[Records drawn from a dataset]
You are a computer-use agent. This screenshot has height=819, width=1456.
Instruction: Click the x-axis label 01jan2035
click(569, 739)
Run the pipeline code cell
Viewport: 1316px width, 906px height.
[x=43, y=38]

Task to complete: Leaving no line out, return the data above verbatim.

Solved exercise:
You are a computer-use agent. This screenshot has height=819, width=1456.
Instruction: Click the x-axis label 01jan2035
click(569, 739)
Run the pipeline code cell
Viewport: 1316px width, 906px height.
[x=43, y=38]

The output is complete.